What to work on: Exactly the lines below starting at the line with "SCIPpricestoreApplyVars (323, 1616)" and ending at the line with "Istorijat (11, 43)" are wanted, with both ends included. Leave out the pictures and add no other lines.

Collected data entries

_ _ _ _ _

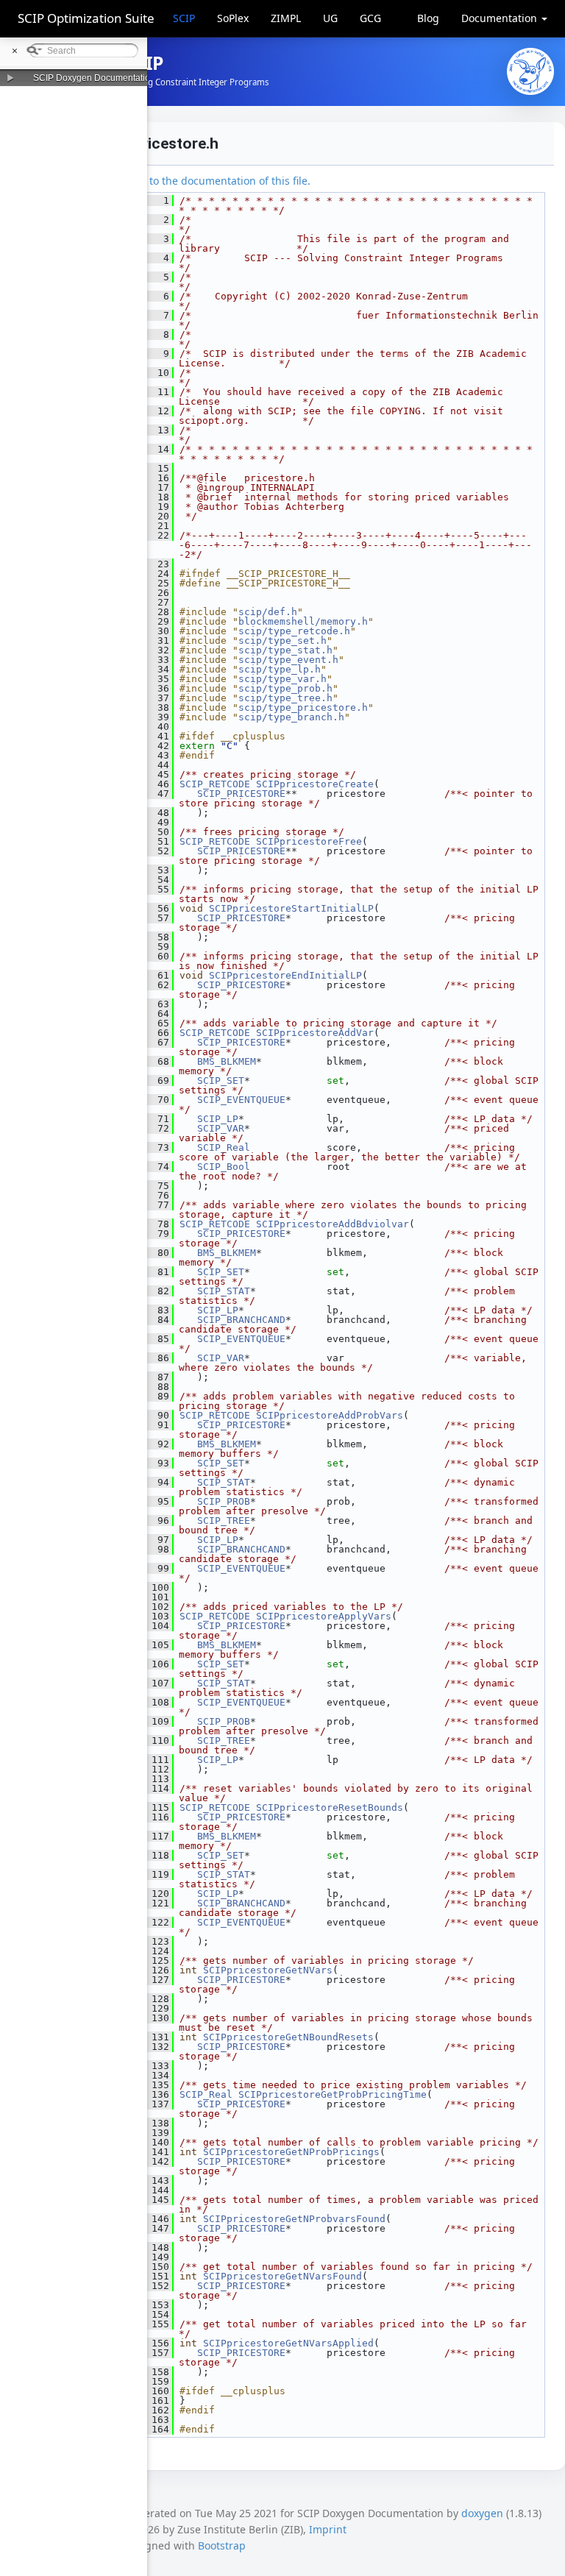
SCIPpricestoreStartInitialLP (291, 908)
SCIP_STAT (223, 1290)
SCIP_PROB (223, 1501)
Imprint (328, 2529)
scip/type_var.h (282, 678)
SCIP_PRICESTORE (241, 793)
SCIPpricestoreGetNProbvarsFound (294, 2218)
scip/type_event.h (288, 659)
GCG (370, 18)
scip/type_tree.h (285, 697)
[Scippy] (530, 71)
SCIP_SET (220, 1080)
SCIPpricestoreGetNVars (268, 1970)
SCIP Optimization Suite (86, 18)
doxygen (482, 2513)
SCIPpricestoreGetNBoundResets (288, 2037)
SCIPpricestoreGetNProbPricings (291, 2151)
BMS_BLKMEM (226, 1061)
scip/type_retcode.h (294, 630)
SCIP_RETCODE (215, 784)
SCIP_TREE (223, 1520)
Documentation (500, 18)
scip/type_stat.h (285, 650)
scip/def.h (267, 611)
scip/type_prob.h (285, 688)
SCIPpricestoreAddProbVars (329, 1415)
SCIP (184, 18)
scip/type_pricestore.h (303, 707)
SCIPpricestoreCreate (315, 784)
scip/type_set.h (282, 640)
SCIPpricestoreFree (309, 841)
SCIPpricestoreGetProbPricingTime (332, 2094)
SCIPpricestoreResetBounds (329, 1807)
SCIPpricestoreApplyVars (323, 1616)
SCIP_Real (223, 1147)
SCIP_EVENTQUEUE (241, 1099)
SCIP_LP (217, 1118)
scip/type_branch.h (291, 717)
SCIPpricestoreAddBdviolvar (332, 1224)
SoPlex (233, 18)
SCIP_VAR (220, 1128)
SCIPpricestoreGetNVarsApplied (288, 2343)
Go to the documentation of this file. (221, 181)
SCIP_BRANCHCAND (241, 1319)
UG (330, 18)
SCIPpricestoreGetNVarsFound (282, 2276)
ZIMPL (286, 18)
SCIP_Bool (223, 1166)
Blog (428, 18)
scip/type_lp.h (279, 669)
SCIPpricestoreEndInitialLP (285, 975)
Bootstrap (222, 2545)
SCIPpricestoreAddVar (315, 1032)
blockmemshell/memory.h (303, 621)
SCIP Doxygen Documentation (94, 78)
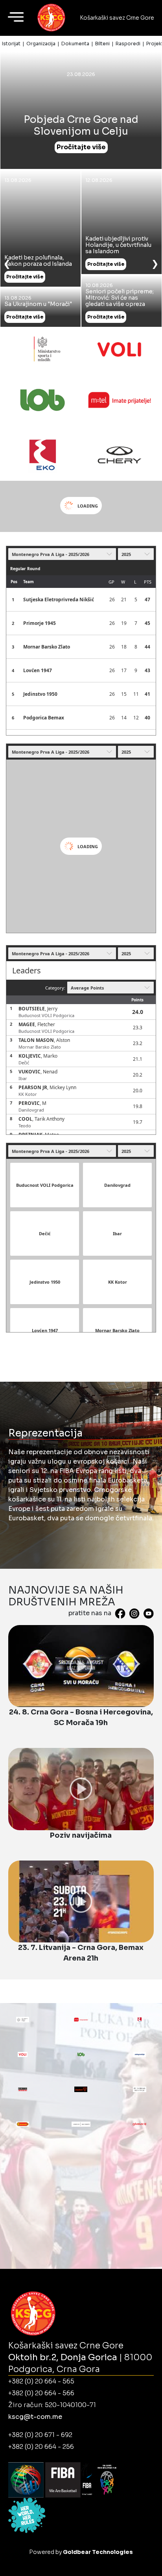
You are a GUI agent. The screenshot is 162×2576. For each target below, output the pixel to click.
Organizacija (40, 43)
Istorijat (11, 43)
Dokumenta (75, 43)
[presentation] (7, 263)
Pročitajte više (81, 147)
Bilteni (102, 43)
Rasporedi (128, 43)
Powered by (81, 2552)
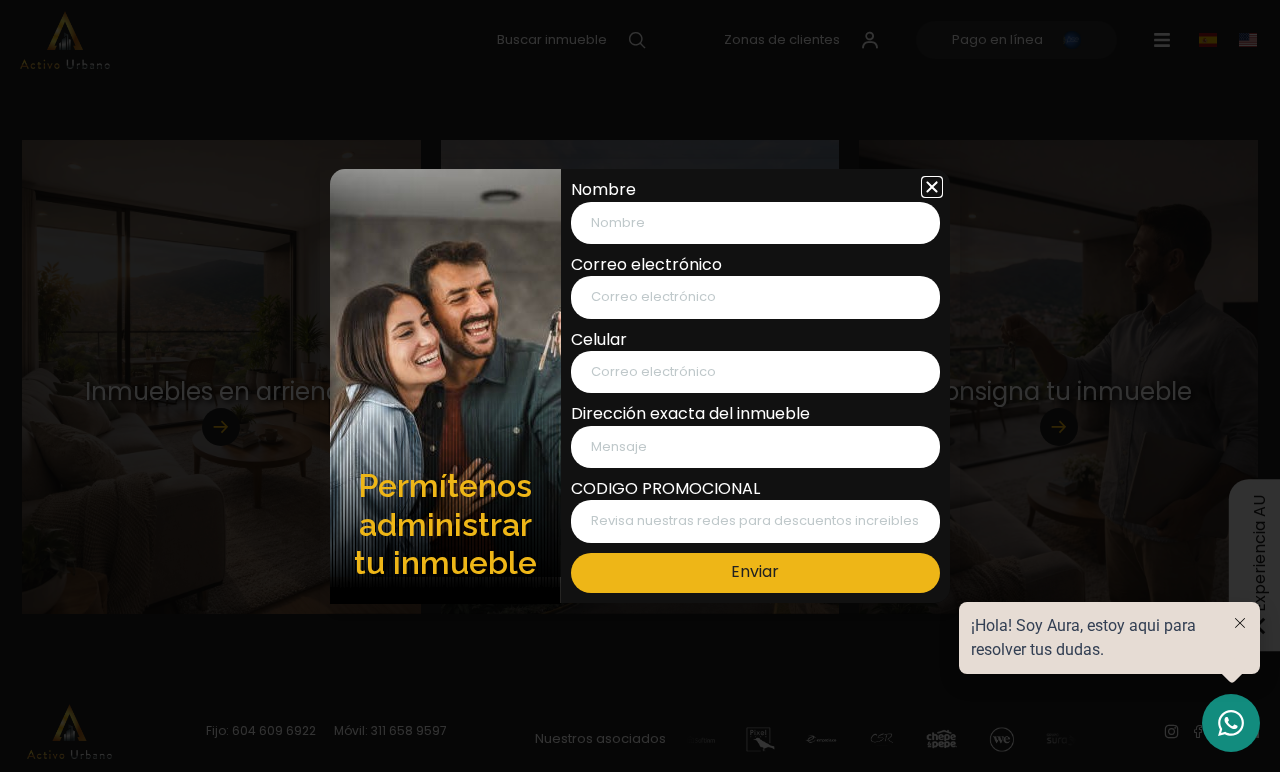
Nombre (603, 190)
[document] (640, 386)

_ _ _ _ _

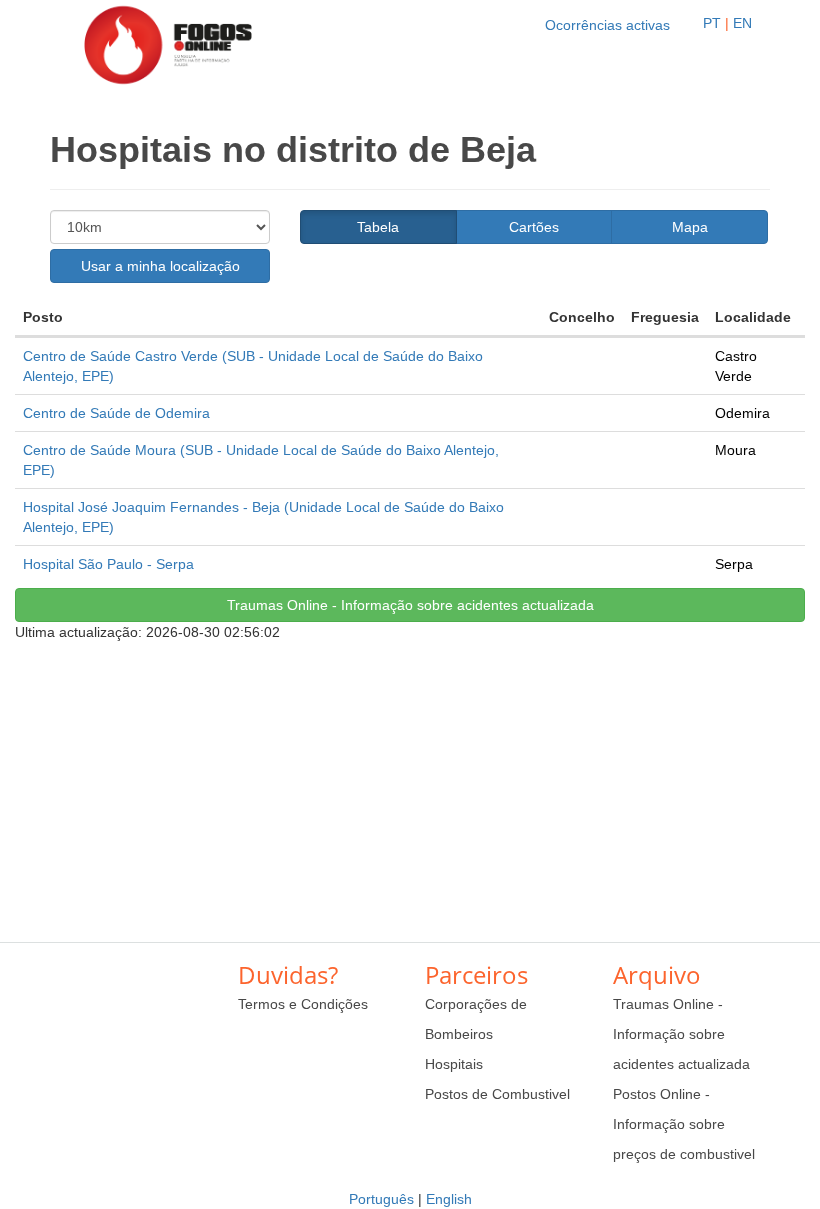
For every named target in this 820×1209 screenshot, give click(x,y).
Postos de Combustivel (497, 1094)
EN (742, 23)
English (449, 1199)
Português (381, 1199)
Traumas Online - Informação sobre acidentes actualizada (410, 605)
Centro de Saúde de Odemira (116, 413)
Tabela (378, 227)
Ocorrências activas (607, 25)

_ _ _ _ _

Your response:
SCIPpricestoreApplyVars (323, 1616)
SCIP_Real (223, 1147)
SCIP_EVENTQUEUE (241, 1099)
SCIP_LP (217, 1118)
scip/type_branch.h (291, 717)
SCIPpricestoreAddBdviolvar (332, 1224)
SoPlex (233, 18)
SCIP_VAR (220, 1128)
SCIPpricestoreGetNVarsApplied (288, 2343)
Go to the documentation of this file. (221, 181)
SCIP_BRANCHCAND (241, 1319)
UG (330, 18)
SCIPpricestoreGetNVarsFound (282, 2276)
ZIMPL (286, 18)
SCIP_Bool (223, 1166)
Blog (428, 18)
scip/type_lp.h (279, 669)
SCIPpricestoreEndInitialLP (285, 975)
Bootstrap (222, 2545)
SCIPpricestoreAddVar (315, 1032)
blockmemshell/memory.h (303, 621)
SCIP Doxygen Documentation (94, 78)
You are a GUI agent. The screenshot is 162×2576. For each target below, output the pixel to click.
Organizacija (40, 43)
Istorijat (11, 43)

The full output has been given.